* **What is being asked**
Reproduce the rows below word for word, beginning with the line that contains "You are a computer-use" and continuing through the last row. Leave the pictures out.

Item position entries:
'''

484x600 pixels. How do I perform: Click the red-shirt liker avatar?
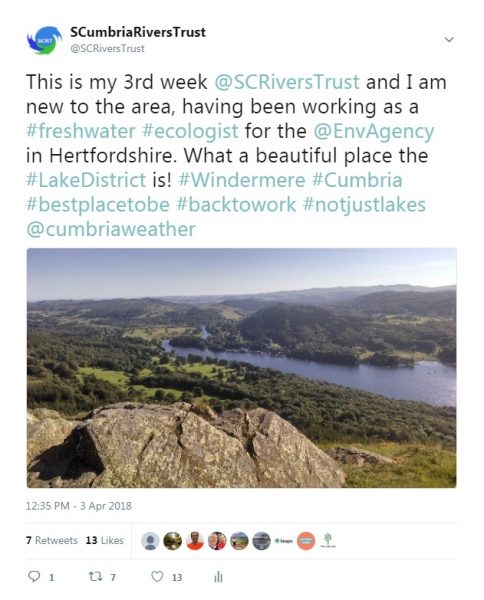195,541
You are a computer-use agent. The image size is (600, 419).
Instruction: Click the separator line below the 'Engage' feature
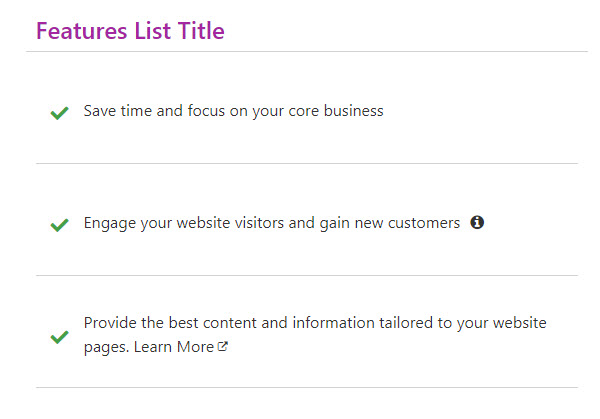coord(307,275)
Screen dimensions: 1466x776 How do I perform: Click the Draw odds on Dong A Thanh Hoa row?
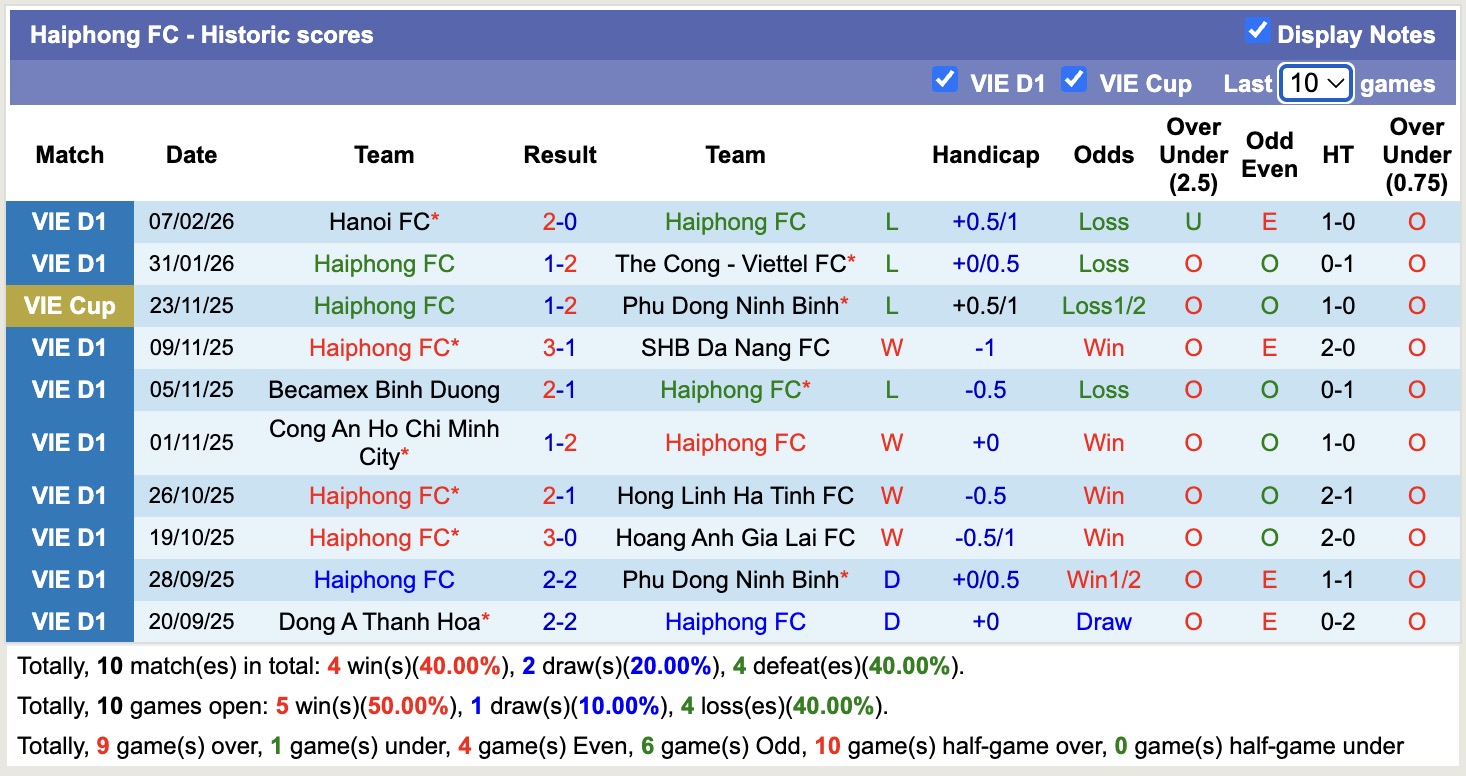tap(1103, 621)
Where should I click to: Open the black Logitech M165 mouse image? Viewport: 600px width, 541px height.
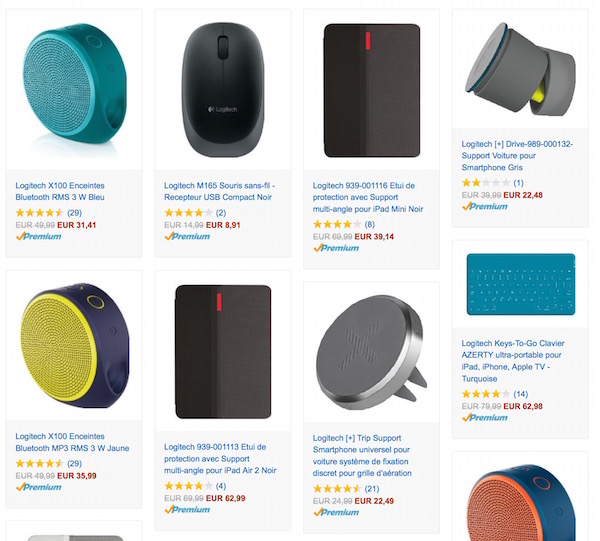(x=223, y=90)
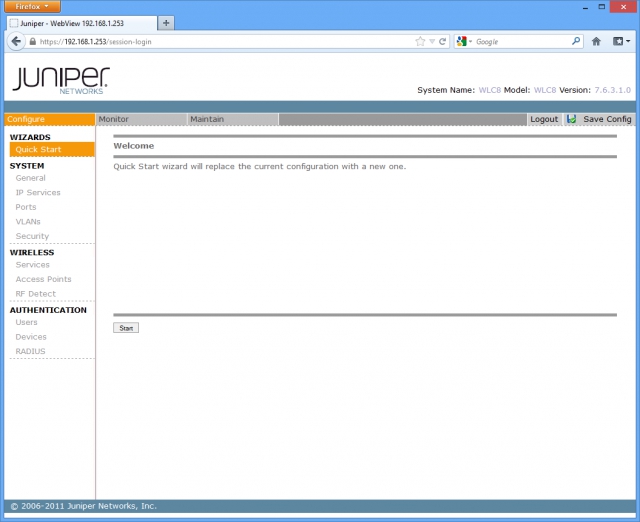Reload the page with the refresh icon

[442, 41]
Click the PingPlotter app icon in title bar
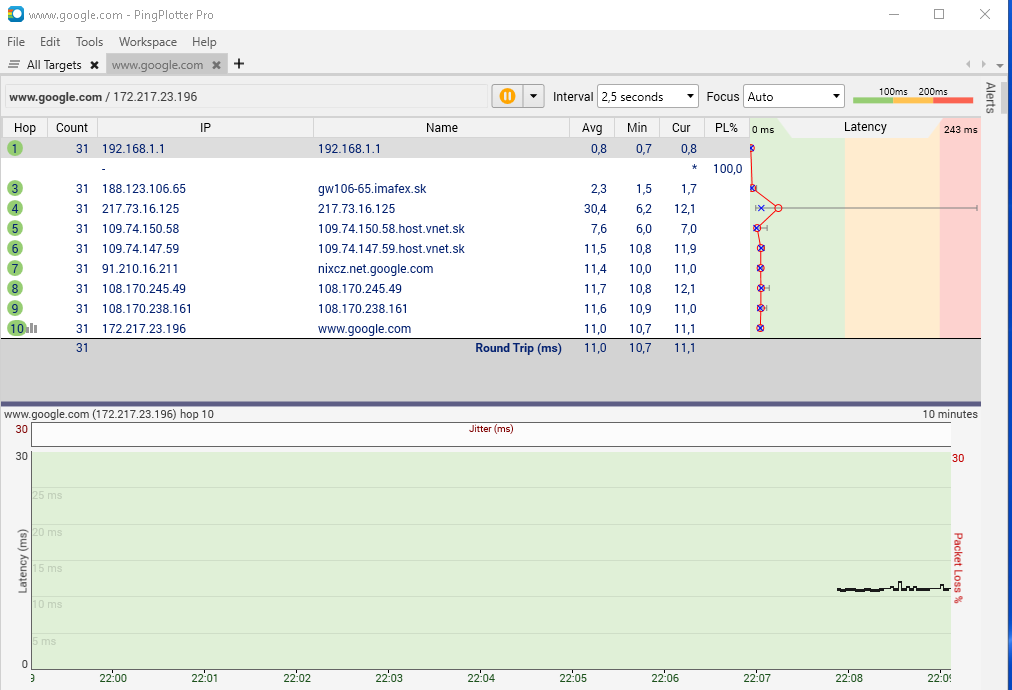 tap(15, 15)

'''

* **The response**
You are a computer-use agent. The image size is (600, 419).
Instruction: Click the separator line below the 'Engage' feature
coord(307,275)
Screen dimensions: 1466x776 How do I perform: Click the Draw odds on Dong A Thanh Hoa row?
tap(1103, 621)
Where should I click to: Open the black Logitech M165 mouse image? Viewport: 600px width, 541px height.
(x=223, y=90)
Reload the page with the refresh icon

[442, 41]
Click the PingPlotter app icon in title bar
 tap(15, 15)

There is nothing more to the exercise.